A scream issued from the bedroom.
“A maiden’s in there!” Finn dashed past Kyen.
“Finn!”
When Finn entered, the griffin rounded on him. A young maiden cowered in the corner, half-hidden beside the dresser. Finn leapt the four-poster bed to plant himself between her and the griffin.
The griffin’s slitted eyes fastened on him. It stalked forward.
Clutching his longsword with both hands, Finn backed away. His back hit the wall beside the maiden. She whimpered beside him and covered her face with her hands.
The griffin growled. Its tail swished back and forth, thwacking the wall. Its hindquarters bunched up. Its pupils narrowed on Finn.
Kyen charged through the door. With a yell, he plunged his sword in behind the griffin’s shoulder. The blade barely penetrated the griffin’s body, wedged in the rib cage.
The griffin roared and spun on Kyen. Its head and forepaws smashed through the end of the bed. Kyen’s sword, stuck in the griffin, ripped out of his hands.
Kyen stumbled backwards.
The griffin sprang after him.
Kyen dove out of the way. He hit the ground on his belly. Snatching up a broken bedpost, he scrambled away. The griffin lunged after him. He threw himself against the wall, bracing the bedpost. The blunt end caught the griffin in the chest, stopping it short. A swipe of its claws slashed inches from Kyen’s face.
“Get her out!” Kyen yelled. He pressed himself back as another swipe of claws breezed past.
Finn seized the maiden’s hand. Yanking her to her feet, he ran her behind the raging griffin and shoved her into the corridor ahead of him. The maiden’s knees buckled. She cringed to the ground and started hyperventilating.
“Stand up! Stand up!” Finn pulled her up, but she sank back. Hauling her upright, Finn pressed her up next to the doorway and propped her there.
“You have to run!” He yelled at her, but she gasped and sobbed and hid her face in her hands.
Another roar shook the walls.
With a growl of frustration, Finn started for the doorway, but a loud crack like a lightning flashed out. Finn stumbled backwards, shielding his eyes. A thud shuddered through the walls.
Blinking and squinting, Finn told the maiden, “Don’t move!” He re-entered the room.
“Kyen!”
Kyen stood, pale and shaky, with the bedpost still clutched in his hand.
The griffin lay against the opposite wall, wings crumpled from an impact. Kyen’s blade had been jammed through the griffin’s chest up to the hilt. A single great breath shuddered through the griffin. Then, it lay still.
“Kyen! Are you alright?” Finn dashed up.
Kyen nodded, swallowed.
Finn sheathed his sword. They both stood, regaining their breath, staring at the dead griffin.

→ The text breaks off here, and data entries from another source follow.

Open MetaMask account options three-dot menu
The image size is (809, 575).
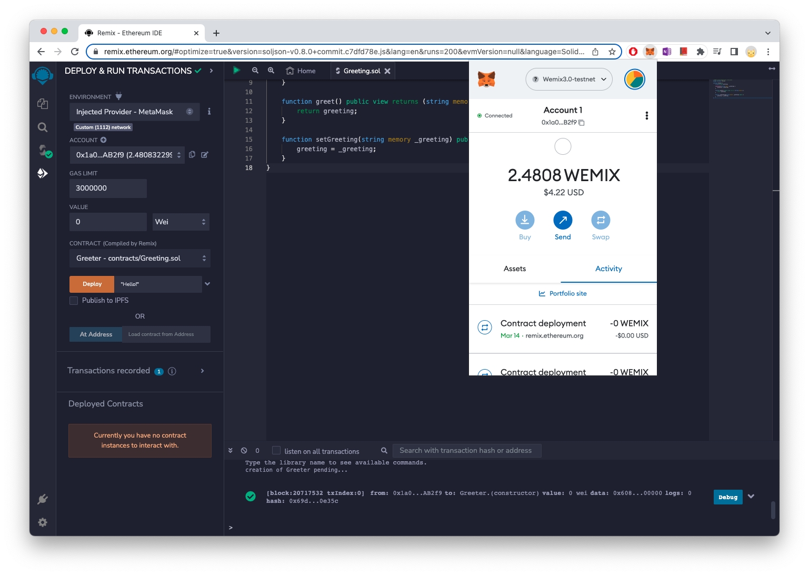[x=646, y=116]
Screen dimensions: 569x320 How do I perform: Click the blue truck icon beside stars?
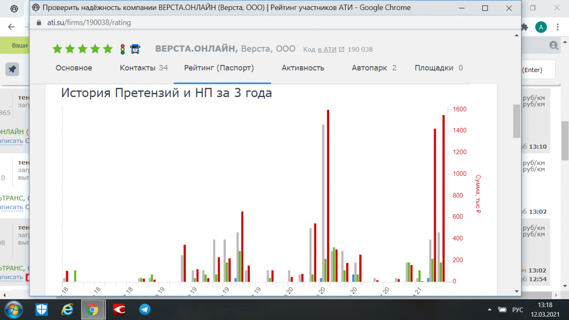click(135, 49)
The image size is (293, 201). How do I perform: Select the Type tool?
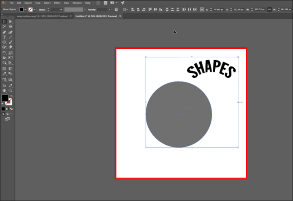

Finn looked at Kyen. “Did—was it—”
Kyen nodded.
“Why in all Ellunon would a griffin come in from the plains?” asked Finn. “They hunt horses, not people, and never in cities.”
Stepping forward, Kyen gripped his sword. He set a foot against the body and pulled—pulled hard. The blade jerked free.
As Kyen wiped the blade off on the bedsheet, Finn stepped forward.
A welt the size of a black apple stood out on the griffin’s feathered mane. At its center protruded a little black dart.
Finn plucked out the dart and held it up to the light. Dark metal composed a thin shaft, short and needle-like, with a plume of feathers as a tail. The tip had broken off.
“Who in their right mind would hunt a griffin with a Nalayni blow dart? How stupid!”
Kyen sheathed his sword and came for a look. Seeing the dart, he frowned, and his brows drew together.
“They must have made it mad.” Finn chuckled. Handing it to Kyen, he walked to the hallway where the maiden still whimpered.
“It’s alright. You’re safe now.” Finn took hold of her hand as she straightened away from the wall. When she saw the dead griffin through the doorway, she turned the color of the sheets. Her breath squeaked in and out as shallow gasps.
“Don’t look at it. You’re safe now.” Finn, taking her elbow, tried to pull her away. She didn’t move. “Help me with her, Kyen! She looks like she could faint!”
“Coming!” Kyen ripped a piece off the bed sheet, wrapped the dart up in it, and stuck the bundle in his pocket. He hurried to take the maiden’s other elbow. Kyen caught her arm as she fell in a faint.
“I got her. I got her.” Finn scooped the limp maiden up in his arms. He staggered under her weight and straightened with an effort. Kyen eyed him dubiously taking the stairs ahead of Finn as Finn carried the maiden down to the common room.
“She is so—heavy!” said Finn through gritted teeth.
The two swordsmen brought her outside.
“Aliza!” The velvet-girthed man ran from the crowd. The handmaid hurried behind.
“She’s unhurt.” Finn lowered the maiden to the ground. “Only fainted.”
The handmaid gathered her mistress in her arms, weeping and stroking her brow.
“Oh! Thank you! Thank you, young sir!” The man wrung Finn’s hand up and down.
Finn flushed and, resting a hand on his hilt, grinned broadly. “You’re welcome! Ah, and don’t forget to thank—Where’d he go?”
The spot at Finn’s side where Kyen had stood offered empty air. Not single black-haired head could be seen throughout the crowd.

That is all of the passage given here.